PROBLEM DESCRIPTION: Beginning at the line containing "The image size is (837, 1456)." in the material below and ending at the line containing "Given: Open three-dot", return each line exactly and add nothing.

THE DATA:
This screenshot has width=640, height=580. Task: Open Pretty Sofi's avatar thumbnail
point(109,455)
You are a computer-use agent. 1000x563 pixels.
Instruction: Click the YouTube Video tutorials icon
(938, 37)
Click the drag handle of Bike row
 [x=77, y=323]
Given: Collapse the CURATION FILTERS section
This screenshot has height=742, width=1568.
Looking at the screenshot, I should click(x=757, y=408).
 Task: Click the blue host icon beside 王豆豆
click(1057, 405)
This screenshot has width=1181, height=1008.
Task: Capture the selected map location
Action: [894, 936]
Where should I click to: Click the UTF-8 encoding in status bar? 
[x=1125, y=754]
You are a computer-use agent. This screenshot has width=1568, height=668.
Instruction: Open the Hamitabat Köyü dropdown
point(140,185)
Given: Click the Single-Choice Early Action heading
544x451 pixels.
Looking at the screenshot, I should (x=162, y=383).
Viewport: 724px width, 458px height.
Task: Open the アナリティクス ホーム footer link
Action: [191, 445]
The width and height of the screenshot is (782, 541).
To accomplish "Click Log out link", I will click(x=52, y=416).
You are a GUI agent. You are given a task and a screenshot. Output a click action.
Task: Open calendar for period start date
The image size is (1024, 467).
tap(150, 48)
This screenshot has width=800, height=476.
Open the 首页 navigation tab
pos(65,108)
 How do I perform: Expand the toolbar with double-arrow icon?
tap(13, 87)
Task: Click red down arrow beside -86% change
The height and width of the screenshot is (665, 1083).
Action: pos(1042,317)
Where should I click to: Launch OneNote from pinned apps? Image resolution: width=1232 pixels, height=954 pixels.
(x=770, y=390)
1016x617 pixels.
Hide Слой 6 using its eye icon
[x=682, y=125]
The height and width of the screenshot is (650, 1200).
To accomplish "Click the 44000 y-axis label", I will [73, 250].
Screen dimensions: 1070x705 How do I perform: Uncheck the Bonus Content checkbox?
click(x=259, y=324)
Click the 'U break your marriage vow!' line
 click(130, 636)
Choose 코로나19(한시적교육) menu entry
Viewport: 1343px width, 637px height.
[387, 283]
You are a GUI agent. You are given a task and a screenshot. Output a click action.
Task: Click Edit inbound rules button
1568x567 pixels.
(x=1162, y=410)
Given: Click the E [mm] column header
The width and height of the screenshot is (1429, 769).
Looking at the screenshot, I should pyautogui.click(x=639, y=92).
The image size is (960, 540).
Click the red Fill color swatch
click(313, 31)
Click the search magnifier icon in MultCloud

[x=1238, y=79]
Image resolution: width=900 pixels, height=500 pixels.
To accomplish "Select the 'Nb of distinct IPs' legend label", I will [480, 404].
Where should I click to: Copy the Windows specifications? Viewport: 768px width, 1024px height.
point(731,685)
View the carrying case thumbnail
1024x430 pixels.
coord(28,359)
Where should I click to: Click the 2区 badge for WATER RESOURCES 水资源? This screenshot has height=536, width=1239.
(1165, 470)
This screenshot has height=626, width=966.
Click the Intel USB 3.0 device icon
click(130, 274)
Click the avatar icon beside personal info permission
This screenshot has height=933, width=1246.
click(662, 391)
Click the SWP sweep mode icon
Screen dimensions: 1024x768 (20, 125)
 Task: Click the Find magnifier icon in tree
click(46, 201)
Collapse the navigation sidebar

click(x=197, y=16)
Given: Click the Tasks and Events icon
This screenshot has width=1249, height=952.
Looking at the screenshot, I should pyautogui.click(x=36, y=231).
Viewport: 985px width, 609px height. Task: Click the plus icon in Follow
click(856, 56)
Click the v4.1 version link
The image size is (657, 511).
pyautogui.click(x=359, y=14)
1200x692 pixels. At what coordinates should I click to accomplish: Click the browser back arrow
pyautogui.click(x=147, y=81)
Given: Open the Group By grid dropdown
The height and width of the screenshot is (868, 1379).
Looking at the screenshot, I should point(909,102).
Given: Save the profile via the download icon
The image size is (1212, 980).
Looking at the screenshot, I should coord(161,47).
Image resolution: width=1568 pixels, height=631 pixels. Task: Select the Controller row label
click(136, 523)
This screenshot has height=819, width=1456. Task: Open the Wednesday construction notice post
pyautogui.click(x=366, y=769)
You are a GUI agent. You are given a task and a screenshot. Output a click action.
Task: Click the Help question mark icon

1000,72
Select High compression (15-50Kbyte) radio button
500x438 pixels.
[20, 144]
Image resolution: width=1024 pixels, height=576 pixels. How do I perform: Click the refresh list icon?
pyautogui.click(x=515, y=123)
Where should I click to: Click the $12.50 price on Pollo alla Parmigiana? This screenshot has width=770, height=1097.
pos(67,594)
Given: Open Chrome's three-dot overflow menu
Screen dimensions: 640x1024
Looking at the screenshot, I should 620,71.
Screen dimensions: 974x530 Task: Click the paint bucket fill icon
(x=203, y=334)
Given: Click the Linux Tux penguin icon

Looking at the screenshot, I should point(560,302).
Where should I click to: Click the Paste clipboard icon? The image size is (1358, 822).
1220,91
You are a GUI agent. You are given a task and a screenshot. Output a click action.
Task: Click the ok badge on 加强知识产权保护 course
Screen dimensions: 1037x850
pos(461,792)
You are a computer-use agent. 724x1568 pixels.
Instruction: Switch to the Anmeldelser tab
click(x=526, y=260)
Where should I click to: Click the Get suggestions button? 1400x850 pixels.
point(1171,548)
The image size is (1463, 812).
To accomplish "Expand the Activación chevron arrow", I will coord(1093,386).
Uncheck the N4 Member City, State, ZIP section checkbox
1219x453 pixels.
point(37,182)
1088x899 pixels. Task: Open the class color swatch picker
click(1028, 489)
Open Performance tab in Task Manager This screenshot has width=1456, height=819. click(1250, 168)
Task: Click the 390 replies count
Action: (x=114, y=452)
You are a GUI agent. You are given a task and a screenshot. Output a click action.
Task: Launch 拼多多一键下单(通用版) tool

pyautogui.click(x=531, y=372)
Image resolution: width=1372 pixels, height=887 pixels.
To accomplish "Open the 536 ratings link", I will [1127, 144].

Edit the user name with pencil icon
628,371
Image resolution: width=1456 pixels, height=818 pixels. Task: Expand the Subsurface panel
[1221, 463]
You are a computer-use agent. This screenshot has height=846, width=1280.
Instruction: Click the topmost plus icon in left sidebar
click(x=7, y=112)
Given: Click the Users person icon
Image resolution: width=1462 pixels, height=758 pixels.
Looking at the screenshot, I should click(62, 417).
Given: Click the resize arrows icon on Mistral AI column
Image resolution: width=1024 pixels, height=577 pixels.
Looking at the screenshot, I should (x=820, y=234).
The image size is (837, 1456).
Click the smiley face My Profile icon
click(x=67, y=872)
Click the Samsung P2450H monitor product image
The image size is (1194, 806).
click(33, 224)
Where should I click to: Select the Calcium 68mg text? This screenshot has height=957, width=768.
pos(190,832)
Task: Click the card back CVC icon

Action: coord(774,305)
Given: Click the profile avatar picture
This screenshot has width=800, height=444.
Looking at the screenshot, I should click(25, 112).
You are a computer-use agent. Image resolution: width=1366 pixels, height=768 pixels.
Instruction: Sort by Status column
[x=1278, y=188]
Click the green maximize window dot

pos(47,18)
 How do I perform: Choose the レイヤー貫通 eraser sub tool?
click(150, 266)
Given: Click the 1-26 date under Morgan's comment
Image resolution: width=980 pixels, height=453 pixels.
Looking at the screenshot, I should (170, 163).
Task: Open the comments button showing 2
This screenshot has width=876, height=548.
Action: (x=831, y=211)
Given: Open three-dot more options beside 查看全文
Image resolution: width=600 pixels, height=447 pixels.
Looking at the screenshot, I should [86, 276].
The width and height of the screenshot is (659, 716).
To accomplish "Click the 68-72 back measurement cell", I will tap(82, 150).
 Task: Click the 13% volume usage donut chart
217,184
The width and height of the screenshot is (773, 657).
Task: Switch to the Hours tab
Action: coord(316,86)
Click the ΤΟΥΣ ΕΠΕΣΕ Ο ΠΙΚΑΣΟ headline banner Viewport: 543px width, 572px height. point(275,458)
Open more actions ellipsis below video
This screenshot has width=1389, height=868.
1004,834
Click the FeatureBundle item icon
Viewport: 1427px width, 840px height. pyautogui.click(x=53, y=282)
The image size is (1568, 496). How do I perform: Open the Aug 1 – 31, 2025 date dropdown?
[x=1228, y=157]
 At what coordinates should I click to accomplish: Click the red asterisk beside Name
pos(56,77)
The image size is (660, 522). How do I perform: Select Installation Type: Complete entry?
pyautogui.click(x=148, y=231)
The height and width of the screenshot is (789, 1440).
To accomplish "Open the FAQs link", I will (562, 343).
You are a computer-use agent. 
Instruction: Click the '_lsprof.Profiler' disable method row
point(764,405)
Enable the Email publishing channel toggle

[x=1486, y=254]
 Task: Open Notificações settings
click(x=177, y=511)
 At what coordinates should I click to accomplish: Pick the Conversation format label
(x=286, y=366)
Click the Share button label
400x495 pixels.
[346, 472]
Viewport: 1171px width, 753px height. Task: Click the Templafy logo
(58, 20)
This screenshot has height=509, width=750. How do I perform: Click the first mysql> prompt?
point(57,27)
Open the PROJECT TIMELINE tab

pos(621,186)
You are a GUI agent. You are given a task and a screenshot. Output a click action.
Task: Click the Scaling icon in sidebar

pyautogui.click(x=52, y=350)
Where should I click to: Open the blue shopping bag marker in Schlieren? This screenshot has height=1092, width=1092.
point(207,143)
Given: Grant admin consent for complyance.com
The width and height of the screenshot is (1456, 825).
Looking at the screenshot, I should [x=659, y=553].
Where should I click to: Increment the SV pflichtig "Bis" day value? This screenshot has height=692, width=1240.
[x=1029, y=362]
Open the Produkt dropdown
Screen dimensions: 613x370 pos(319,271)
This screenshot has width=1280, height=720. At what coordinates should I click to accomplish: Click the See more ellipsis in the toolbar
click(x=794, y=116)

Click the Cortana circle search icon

SOLUTION FOR THIS PROBLEM:
The image size is (837, 1456).
Click the smiley face My Profile icon
click(x=67, y=872)
Click the Samsung P2450H monitor product image
The image size is (1194, 806).
click(33, 224)
Where should I click to: Select the Calcium 68mg text? This screenshot has height=957, width=768.
pos(190,832)
Task: Click the card back CVC icon

Action: coord(774,305)
Given: Click the profile avatar picture
This screenshot has width=800, height=444.
Looking at the screenshot, I should click(25, 112).
You are a computer-use agent. Image resolution: width=1366 pixels, height=768 pixels.
Instruction: Sort by Status column
[x=1278, y=188]
Click the green maximize window dot

pos(47,18)
 How do I perform: Choose the レイヤー貫通 eraser sub tool?
click(150, 266)
Given: Click the 1-26 date under Morgan's comment
Image resolution: width=980 pixels, height=453 pixels.
Looking at the screenshot, I should (170, 163).
Task: Open the comments button showing 2
This screenshot has width=876, height=548.
Action: (x=831, y=211)
Given: Open three-dot more options beside 查看全文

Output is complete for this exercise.